Donaldson's antics weren't malicious, and Boston was spotted in the White Sox dugout after the fact laughing with other members of the coaching staff. Boston said his unusual tradition started a couple of years ago when he was trying to get the attention of one of his outfielders.

Video: CWS@TOR: Gibbons on Donaldson's whistle, Travis

Boston, who said he can't whistle, initially tried to learn but eventually gave up and instead bought a referee's whistle. He has been given a hard time about it before from teams such as the Royals and knows Donaldson's actions on the field probably won't be the last time he hears about his approach.

"I was informed that he was not particularly thrilled about the whistle, and he showed me that he was not," Boston said. "Kansas City gives me a hard time about it. They don't like it, in particular. I don't know if you all notice this, but sometimes when they score runs they'll blow the Whistle Song. That's kind of directed at me as well."

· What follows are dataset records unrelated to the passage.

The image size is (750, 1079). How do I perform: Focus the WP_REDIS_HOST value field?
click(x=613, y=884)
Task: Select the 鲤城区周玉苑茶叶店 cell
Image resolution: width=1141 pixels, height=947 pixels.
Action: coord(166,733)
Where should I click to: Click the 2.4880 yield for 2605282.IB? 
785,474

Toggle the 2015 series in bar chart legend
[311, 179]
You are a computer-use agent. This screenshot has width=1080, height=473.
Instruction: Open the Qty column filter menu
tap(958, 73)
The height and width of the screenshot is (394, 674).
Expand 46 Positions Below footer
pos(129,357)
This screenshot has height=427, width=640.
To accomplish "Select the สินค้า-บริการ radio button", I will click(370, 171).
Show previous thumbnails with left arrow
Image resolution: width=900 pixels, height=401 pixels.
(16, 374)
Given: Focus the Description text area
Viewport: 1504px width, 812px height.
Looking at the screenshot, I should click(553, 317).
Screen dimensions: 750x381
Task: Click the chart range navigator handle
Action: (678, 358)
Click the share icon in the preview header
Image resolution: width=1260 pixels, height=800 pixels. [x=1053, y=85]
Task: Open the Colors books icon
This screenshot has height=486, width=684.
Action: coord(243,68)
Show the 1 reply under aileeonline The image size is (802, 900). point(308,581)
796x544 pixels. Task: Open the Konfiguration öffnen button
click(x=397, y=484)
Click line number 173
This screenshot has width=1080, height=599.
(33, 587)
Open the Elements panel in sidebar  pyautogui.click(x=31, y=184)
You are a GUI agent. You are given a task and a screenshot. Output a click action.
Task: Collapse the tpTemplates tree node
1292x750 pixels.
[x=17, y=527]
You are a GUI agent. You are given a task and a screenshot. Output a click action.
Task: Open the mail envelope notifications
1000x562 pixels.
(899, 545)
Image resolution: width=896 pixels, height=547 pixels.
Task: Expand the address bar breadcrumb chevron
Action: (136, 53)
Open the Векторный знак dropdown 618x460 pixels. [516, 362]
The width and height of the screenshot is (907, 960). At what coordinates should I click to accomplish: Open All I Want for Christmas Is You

Donaldson has homered in each of his past four games against the White Sox, dating back to last season. That marks the 27th time in franchise history that a Blue Jays player had at least a four-game homer streak vs. one opponent. The most recent was Edwin Encarnacion's five-game streak against Philadelphia from Aug. 18, 2015-June 16, 2016.

Even better news for the Blue Jays than the home run is that Donaldson is expected to return to third base for Tuesday's game against Chicago. Donaldson hasn't played third since Opening Day because of a dead arm issue.

"The last few days really progressed really well," Donaldson said. "[Sunday], I felt really good but I wanted to give it one more day just to see how it responded. Today, in my opinion, it went very well and I should be good to go tomorrow."